- [Job]: Reprint the records from the line with "The height and width of the screenshot is (952, 1256)." through the line with "Viewport: 1083px width, 677px", both included, with "Base Replacements" replaced by "Base Substitutions" and everything else unchanged. Return only those lines.

- [Extracted data]:
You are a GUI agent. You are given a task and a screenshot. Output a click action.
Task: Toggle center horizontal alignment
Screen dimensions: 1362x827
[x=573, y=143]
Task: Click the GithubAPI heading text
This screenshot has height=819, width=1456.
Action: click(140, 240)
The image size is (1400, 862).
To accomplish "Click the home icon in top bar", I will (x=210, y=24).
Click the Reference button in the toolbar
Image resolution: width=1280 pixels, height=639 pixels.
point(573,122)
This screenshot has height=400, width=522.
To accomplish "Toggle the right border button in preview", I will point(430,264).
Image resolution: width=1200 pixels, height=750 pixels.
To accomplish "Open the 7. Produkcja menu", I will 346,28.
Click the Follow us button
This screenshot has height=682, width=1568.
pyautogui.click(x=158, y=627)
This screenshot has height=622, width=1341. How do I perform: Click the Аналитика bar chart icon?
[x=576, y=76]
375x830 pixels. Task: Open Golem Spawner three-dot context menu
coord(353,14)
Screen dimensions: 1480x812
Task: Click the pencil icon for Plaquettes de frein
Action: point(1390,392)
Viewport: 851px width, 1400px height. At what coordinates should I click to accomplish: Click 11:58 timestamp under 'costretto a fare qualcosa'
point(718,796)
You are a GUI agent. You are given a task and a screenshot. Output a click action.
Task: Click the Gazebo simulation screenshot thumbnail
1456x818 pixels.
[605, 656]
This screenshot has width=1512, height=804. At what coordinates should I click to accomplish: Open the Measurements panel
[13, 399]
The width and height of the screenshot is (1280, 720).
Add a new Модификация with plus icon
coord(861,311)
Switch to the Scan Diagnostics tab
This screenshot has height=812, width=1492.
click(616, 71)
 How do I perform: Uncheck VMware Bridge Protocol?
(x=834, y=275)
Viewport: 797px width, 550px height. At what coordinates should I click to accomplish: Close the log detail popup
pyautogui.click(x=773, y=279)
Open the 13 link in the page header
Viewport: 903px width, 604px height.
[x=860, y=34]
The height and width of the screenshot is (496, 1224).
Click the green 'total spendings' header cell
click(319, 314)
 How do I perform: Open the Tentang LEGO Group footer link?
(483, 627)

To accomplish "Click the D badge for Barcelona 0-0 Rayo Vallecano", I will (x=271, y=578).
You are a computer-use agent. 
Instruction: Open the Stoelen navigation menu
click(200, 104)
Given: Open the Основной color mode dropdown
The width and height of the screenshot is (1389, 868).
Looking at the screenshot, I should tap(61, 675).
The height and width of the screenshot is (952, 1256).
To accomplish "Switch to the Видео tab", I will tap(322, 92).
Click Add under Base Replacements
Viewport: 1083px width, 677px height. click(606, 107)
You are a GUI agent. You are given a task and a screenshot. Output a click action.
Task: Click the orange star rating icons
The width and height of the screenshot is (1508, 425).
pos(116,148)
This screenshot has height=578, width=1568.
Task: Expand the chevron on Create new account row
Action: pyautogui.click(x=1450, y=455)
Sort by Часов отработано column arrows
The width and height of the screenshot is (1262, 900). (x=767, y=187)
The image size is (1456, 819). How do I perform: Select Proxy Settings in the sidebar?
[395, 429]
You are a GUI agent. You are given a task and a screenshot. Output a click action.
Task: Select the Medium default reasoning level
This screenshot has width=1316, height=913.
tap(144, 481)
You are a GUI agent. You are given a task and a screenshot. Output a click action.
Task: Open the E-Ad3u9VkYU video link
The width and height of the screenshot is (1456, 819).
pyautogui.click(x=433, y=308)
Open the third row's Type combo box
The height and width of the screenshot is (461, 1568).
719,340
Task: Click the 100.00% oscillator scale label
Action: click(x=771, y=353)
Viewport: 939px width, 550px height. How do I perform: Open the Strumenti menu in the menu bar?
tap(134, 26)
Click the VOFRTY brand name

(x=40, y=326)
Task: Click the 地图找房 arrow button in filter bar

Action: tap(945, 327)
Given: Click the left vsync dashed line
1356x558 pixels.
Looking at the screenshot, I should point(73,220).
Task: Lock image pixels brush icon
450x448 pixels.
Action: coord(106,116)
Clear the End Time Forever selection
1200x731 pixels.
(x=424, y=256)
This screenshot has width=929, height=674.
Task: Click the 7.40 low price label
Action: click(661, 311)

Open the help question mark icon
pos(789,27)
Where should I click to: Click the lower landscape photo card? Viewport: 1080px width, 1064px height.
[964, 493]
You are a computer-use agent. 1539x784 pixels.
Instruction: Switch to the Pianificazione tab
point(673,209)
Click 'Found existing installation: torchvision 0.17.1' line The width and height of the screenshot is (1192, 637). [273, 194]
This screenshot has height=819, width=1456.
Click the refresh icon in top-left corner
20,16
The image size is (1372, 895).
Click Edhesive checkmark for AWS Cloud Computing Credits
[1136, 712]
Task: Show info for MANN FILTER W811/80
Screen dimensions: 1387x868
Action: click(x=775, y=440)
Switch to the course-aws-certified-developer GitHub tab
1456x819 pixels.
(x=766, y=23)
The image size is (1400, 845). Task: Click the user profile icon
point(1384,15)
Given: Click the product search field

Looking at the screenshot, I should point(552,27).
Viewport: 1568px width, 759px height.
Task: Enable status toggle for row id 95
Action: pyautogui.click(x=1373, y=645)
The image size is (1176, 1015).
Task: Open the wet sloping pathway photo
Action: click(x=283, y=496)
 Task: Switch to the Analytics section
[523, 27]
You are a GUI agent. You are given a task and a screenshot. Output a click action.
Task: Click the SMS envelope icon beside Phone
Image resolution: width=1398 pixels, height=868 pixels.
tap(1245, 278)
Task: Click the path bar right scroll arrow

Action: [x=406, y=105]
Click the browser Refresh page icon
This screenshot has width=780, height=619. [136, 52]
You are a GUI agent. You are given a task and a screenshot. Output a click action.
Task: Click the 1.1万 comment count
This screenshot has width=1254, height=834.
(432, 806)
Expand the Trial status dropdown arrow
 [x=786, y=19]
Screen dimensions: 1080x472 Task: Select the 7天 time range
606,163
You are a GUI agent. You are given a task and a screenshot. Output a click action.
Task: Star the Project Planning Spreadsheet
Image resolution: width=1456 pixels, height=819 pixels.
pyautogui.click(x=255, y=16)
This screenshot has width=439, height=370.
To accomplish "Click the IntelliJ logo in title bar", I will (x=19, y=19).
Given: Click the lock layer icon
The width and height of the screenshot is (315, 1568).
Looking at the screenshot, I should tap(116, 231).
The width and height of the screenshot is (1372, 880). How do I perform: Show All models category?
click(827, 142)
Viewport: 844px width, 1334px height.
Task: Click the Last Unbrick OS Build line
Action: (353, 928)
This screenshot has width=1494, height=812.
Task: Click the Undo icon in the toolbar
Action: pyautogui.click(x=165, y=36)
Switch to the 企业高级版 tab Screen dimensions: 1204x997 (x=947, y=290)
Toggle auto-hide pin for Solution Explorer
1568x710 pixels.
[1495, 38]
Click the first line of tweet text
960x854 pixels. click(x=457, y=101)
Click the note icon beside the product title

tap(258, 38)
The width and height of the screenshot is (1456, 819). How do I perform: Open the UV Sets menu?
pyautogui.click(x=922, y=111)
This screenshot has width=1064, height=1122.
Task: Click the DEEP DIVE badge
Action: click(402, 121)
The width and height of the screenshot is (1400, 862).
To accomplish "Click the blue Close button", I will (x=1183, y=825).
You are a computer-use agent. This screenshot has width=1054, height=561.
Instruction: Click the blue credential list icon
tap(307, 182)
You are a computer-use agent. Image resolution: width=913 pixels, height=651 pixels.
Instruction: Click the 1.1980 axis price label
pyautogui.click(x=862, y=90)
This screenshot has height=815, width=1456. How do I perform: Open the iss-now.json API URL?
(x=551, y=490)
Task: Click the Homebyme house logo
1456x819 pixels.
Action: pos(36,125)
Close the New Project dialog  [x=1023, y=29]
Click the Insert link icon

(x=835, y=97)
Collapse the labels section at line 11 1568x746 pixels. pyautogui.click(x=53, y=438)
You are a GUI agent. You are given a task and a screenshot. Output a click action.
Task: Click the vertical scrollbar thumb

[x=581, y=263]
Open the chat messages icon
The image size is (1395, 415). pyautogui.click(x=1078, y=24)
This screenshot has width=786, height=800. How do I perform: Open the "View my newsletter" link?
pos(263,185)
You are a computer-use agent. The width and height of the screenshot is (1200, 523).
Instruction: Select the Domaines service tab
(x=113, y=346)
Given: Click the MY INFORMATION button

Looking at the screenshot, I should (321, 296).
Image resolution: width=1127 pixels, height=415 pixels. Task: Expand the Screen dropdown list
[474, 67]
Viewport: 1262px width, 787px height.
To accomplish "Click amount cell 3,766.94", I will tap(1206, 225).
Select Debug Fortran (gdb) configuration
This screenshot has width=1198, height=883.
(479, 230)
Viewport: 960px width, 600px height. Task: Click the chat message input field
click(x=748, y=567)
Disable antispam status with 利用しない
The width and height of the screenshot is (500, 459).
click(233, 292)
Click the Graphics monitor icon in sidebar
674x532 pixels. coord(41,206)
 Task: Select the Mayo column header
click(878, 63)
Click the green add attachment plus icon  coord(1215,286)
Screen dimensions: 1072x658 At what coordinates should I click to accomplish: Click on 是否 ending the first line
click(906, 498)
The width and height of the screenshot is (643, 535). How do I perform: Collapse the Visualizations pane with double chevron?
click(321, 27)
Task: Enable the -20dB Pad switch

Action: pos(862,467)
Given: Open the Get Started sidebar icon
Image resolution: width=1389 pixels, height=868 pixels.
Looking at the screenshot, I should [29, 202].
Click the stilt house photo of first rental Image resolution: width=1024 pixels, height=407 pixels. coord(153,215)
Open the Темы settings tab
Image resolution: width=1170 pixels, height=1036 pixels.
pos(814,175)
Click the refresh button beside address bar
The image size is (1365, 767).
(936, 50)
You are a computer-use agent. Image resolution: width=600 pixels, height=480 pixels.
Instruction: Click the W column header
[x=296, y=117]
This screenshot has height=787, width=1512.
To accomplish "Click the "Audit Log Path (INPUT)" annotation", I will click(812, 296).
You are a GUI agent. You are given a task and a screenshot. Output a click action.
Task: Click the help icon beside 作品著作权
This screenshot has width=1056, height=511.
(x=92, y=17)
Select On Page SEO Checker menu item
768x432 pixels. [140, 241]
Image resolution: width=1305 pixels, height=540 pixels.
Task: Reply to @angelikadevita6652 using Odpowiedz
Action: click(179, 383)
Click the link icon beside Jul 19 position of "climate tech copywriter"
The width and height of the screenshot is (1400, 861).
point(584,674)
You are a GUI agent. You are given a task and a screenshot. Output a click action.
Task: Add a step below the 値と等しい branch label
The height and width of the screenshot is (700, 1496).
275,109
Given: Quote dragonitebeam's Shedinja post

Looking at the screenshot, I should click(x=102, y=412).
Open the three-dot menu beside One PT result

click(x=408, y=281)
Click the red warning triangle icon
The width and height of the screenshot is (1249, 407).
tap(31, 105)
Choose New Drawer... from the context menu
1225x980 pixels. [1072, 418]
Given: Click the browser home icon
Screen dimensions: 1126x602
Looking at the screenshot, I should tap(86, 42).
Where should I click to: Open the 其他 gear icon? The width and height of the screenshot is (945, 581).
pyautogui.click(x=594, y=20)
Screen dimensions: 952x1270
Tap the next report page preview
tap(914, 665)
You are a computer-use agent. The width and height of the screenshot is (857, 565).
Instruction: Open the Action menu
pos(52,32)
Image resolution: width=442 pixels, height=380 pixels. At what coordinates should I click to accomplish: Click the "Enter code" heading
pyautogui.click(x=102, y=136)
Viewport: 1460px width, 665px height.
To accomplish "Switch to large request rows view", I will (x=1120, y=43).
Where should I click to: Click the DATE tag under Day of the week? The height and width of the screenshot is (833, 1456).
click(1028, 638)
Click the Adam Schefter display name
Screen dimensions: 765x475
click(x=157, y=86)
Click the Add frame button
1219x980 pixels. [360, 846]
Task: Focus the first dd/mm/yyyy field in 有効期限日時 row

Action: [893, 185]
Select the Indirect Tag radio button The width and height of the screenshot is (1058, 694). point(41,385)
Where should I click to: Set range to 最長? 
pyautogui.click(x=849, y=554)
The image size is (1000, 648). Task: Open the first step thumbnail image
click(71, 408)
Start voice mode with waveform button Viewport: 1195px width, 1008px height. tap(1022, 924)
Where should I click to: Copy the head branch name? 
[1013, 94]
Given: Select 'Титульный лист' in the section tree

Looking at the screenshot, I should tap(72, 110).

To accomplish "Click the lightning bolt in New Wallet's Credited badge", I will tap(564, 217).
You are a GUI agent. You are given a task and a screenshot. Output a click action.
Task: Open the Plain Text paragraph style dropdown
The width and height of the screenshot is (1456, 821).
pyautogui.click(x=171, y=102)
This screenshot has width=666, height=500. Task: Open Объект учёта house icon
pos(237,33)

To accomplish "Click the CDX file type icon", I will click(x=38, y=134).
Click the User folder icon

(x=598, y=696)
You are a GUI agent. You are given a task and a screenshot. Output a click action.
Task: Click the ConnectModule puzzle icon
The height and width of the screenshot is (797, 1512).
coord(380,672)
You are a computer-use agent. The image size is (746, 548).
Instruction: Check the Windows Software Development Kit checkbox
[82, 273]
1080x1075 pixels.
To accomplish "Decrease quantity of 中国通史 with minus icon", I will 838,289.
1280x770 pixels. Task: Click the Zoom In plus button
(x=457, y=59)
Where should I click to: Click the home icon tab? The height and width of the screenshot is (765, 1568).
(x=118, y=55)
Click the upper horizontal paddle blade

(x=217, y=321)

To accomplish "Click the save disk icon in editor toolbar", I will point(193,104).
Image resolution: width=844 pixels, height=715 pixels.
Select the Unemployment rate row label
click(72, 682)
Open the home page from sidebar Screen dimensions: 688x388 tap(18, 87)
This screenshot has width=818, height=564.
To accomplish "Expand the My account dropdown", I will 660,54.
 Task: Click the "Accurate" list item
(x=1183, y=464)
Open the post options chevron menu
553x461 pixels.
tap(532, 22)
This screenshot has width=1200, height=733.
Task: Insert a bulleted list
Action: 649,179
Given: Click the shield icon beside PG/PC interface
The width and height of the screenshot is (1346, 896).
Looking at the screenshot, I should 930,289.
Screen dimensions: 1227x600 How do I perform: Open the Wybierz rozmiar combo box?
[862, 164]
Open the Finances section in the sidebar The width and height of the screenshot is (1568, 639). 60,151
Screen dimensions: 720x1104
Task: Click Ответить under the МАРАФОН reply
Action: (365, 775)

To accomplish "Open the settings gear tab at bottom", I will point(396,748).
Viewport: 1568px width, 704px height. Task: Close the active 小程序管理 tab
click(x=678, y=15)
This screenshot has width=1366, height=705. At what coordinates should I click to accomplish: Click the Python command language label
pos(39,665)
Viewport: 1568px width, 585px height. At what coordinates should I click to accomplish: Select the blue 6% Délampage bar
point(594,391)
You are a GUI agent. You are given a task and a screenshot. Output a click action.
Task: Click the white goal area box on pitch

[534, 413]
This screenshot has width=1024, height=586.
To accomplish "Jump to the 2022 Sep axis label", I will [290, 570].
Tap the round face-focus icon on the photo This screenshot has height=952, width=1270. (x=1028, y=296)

- [Answer to this problem]:
The height and width of the screenshot is (952, 1256).
To accomplish "Switch to the Видео tab", I will tap(322, 92).
Click Add under Base Substitutions
Viewport: 1083px width, 677px height. click(606, 107)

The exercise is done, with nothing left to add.